Dr. Hans-Ulrich Wittchen

"It's not only a diagnostic challenge to find women with PMDD and with this profile, but the studies also found good comparisons," he said.

However, Dr. Wittchen, who was not involved with the research but was involved with the development of the recently published DSM-5, voiced concerns about the disorder overall and about its treatment.

"We've struggled with the issue of PMDD for the past 25 years. In each of the revisions of DSM, we ended up with the same dilemma," he told Medscape Medical News. "You try to specify, based on a little bit of research, a better way that something might be useful. And then you find out the changes you did are not really improving the therapy and the care of these women.

"Although we heard some very interesting and straightforward recommendations today, the fact is that the vast majority of PMDD women are actually not being taken care of. And the treatment that is working in some doesn't work in others," he added.

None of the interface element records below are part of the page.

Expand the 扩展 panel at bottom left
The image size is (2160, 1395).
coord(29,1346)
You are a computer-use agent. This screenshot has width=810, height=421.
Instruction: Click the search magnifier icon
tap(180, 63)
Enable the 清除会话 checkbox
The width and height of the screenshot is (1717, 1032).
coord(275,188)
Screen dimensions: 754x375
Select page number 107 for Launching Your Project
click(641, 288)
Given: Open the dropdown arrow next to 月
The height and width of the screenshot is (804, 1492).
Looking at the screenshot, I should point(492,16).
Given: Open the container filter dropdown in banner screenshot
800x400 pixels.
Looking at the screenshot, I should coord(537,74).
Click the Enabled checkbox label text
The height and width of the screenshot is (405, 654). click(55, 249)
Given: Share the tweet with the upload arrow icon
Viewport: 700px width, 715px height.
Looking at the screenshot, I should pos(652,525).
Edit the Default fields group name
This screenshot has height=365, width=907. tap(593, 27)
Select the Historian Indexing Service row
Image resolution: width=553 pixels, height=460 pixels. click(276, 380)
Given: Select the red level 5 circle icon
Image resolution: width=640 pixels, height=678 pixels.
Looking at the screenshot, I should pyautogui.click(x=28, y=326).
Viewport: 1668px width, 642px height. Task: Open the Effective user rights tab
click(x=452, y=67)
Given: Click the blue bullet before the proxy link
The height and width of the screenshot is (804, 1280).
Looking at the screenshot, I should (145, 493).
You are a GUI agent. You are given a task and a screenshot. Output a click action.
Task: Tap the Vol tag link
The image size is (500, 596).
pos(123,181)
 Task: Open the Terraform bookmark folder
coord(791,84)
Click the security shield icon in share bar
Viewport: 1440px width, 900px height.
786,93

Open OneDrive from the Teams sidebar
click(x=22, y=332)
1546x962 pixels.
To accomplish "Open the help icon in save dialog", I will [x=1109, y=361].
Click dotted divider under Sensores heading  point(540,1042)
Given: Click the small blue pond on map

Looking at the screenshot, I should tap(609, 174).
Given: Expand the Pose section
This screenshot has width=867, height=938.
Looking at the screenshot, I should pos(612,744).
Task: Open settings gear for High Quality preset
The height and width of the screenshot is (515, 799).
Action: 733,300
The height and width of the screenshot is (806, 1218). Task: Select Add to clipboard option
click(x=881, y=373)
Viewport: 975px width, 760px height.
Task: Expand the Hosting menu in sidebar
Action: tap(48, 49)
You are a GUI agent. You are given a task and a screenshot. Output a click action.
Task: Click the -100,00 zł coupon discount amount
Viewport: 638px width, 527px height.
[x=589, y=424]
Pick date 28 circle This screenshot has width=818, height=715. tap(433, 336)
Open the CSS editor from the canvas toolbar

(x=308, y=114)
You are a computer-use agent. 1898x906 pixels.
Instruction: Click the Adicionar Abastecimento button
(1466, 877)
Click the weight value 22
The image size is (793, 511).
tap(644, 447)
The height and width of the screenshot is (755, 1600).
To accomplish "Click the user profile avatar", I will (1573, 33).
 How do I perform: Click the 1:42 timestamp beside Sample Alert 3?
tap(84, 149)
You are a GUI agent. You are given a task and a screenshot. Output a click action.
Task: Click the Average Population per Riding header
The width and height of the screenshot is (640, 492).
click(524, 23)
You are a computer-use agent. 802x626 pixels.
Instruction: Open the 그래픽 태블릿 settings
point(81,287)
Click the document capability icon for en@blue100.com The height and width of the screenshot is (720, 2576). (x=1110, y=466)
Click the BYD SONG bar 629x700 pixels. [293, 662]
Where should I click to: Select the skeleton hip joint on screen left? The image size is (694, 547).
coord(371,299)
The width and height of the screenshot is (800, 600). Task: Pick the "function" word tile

Dr. Wittchen noted that this is still a very controversial patient population, "although not so much from a research perspective." Instead, he said that clinicians are struggling with how to determine whether a patient really has PMDD ― especially because there is not yet a test that has proven feasible and economical.

"You have to do laboratory testing over the whole menstrual cycle and a standard assessment of all psychopathology features for a whole month, which is very hard to do in practice. So instead, you try to use retrospective recall, and it's just a very difficult diagnosis," he said.

As for interventions, he pointed out that past research has shown only marginal benefit from use of SSRIs or psychological treatment. "All together, sometimes they are okay, but it remains a challenge."

He added that the decision to include PMDD in the DSM was widely debated. "The women's representative groups actually didn't want to see it in the psychiatric diagnostic system. And I think you have to appreciate that it is indeed a problem that can be stigmatizing."

26th European College of Neuropsychopharmacology (ENCP) Congress. Press briefing given October 7, 2013.